Am 29. Juni 1966, gegen 1.05 Uhr, vernahm die Besatzung des Patrouillenbootes der NVA-Grenztruppen Dömitz G-825 bei Elbkilometer 505,5 Hilferufe einer männlichen Person, die sich bereits in der Nähe des westdeutschen Ufers befand. Das Dienstboot nahe der Autobahnbrücke Dömitz legte sofort ab und fuhr bei schlechter Sicht in Richtung der Rufe. Bei Elbkilometer 506 entdeckte die Besatzung im Leuchtkegel des Bootsscheinwerfers einen Mann, der in der Elbe schwamm. Als das Boot den offenbar völlig erschöpften Schwimmer erreichte, konnte dieser den in seine Richtung geworfenen Rettungsring nicht mehr fassen und versank. Die weitere Suche verlief wegen der schlechten Sichtverhältnisse ergebnislos. In Dömitz erzählte man sich danach, die Bootsbesatzung habe den Flüchtling absichtlich ertrinken lassen. Der damalige Bootsführer Joachim K. flüchtete selbst im Dezember 1971 in die Bundesrepublik und sagte zu dem Todesfall gegenüber Ermittlern der Zentralen Erfassungsstelle Salzgitter aus, die Bootsbesatzung habe den Untergegangenen nicht mehr gesehen und wegen des starken Wellengangs und der Dunkelheit die Suche abgebrochen.

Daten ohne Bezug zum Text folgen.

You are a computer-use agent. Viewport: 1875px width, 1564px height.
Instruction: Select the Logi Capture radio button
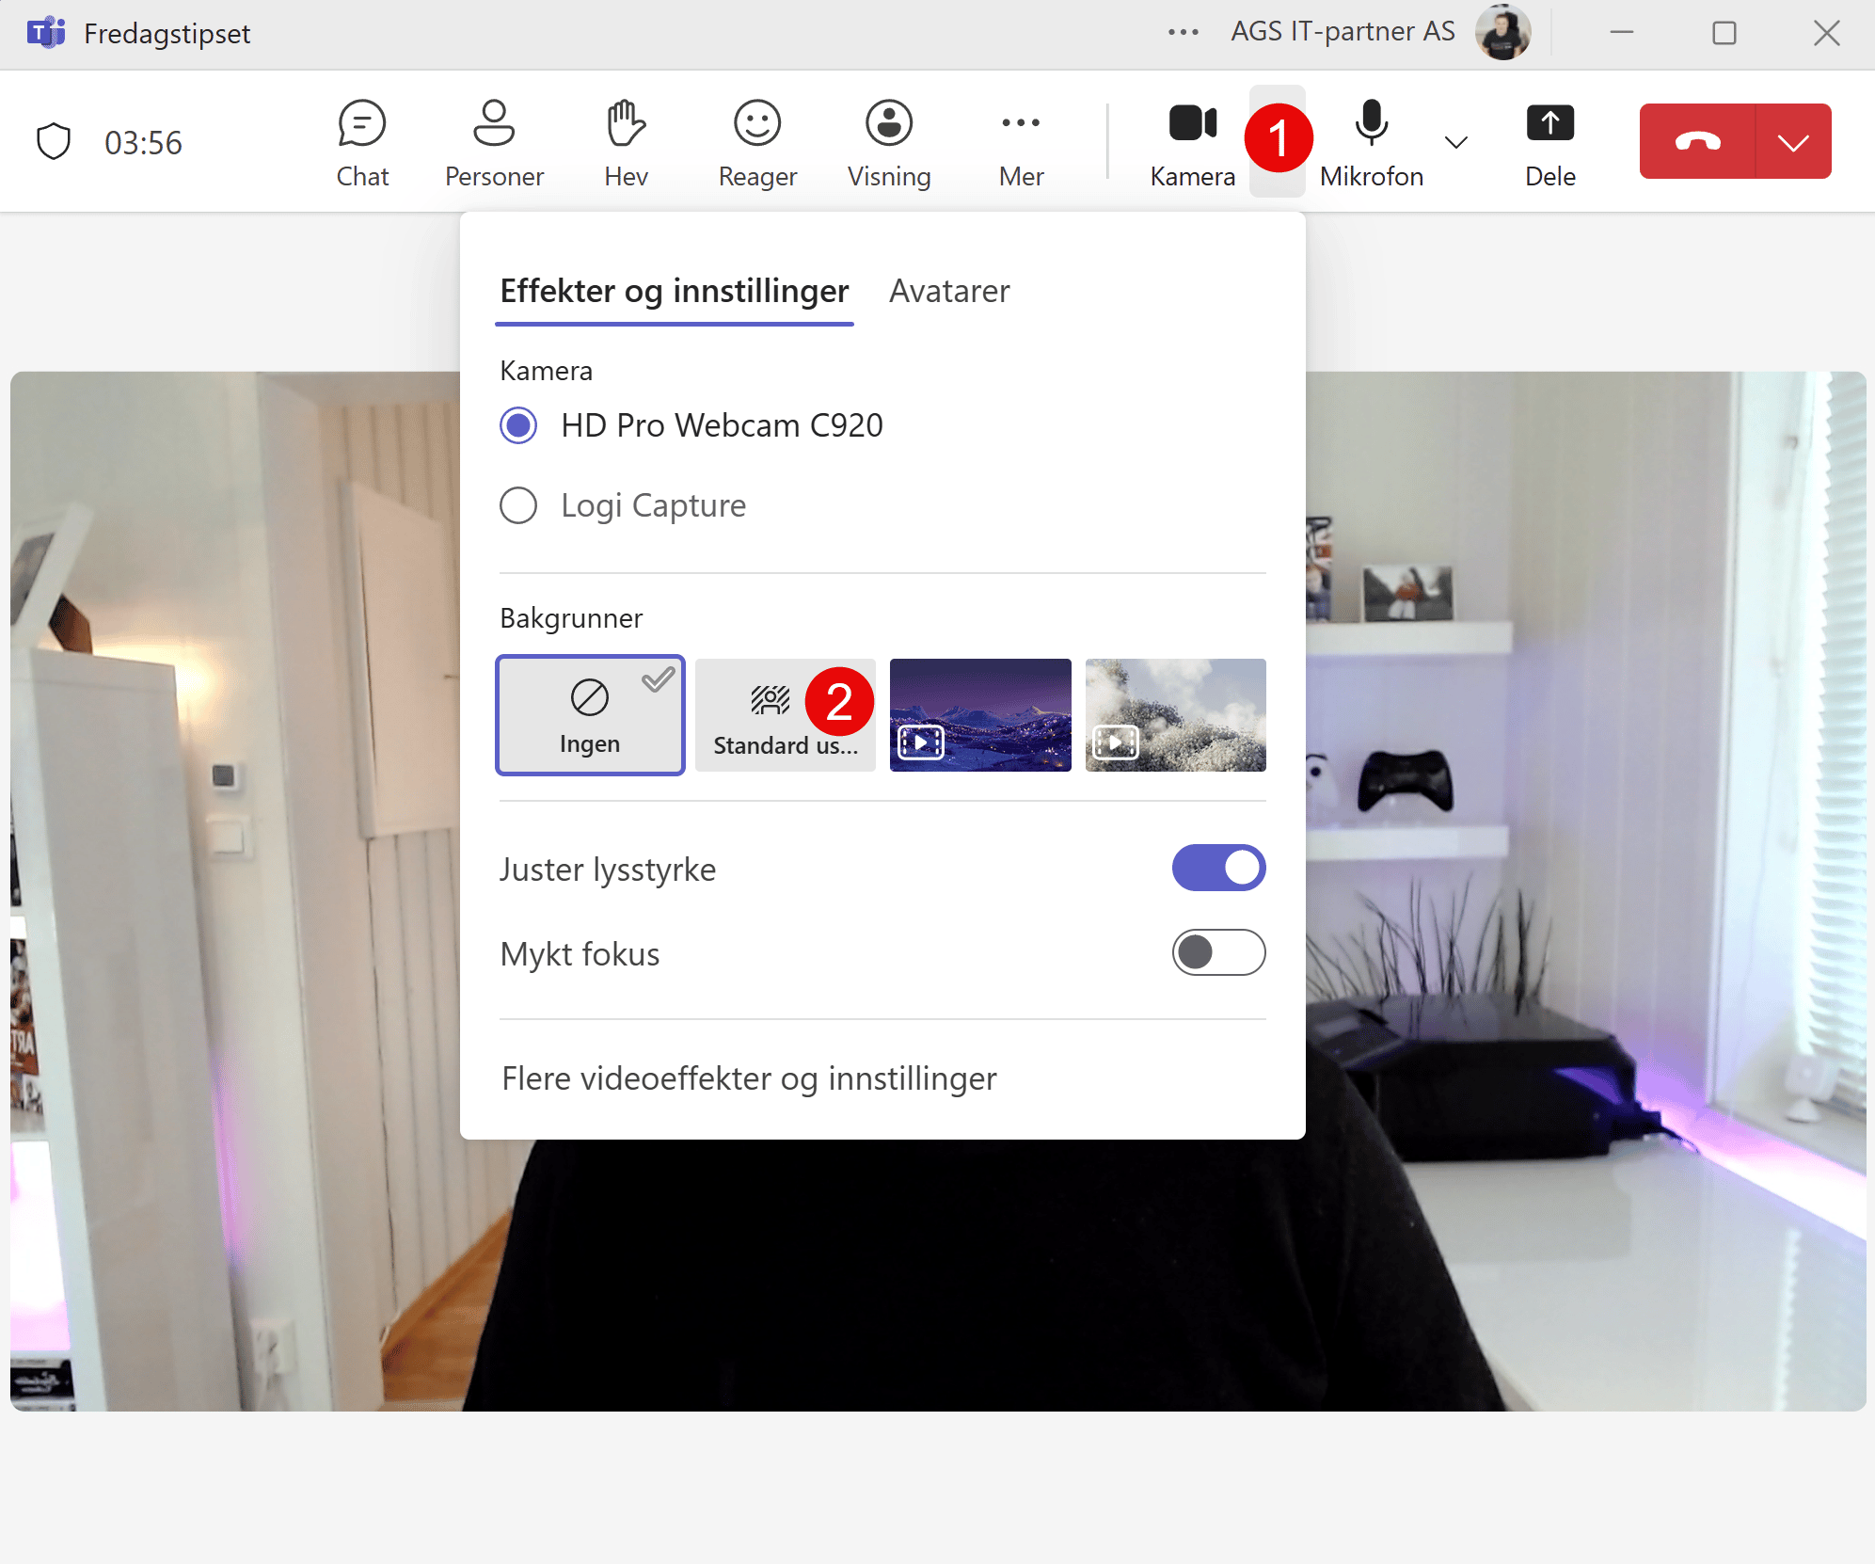[518, 503]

Eine Woche später, am 4. Juli 1966, fand man bei Baggerarbeiten am westdeutschen Ufer bei Elbkilometer 513 nahe Landsatz eine nur mit Turnhose, Hemd und Socken bekleidete männliche Wasserleiche. Eine bei dem Toten aufgefundene Streichholzschachtel aus der DDR ließ die Arbeiter vermuten, dass es sich um einen Flüchtling handelte. Die Stadtverwaltung des niedersächsischen Ortes Dannenberg teilte dem Bürgermeister von Dömitz den Leichenfund mit, da man vermutete, es handele sich um einen Mann aus Dömitz. Zur Identifizierung des vermissten Karl Wurmser überführte man seine Leiche am 6. Juli 1966 zum Grenzübergang Lauenburg-Horst. Auf der DDR-Seite bestätigten sein Vater und seine Schwester in Begleitung eines Staatsanwaltes und eines Volkspolizisten die Identität des Toten. Wurmsers Mantel fand man später in der Elde, die in Dömitz in die Elbe fließt. Vermutlich hatte er ihn fortgeworfen, bevor er in die Elbe stieg. Karl Wurmser war ein gut ausgebildeter Rettungsschwimmer. Für seine Angehörigen blieben die Todesumstände daher rätselhaft. Sie bezweifelten stark, dass er ohne Fremdeinwirkung ertrank.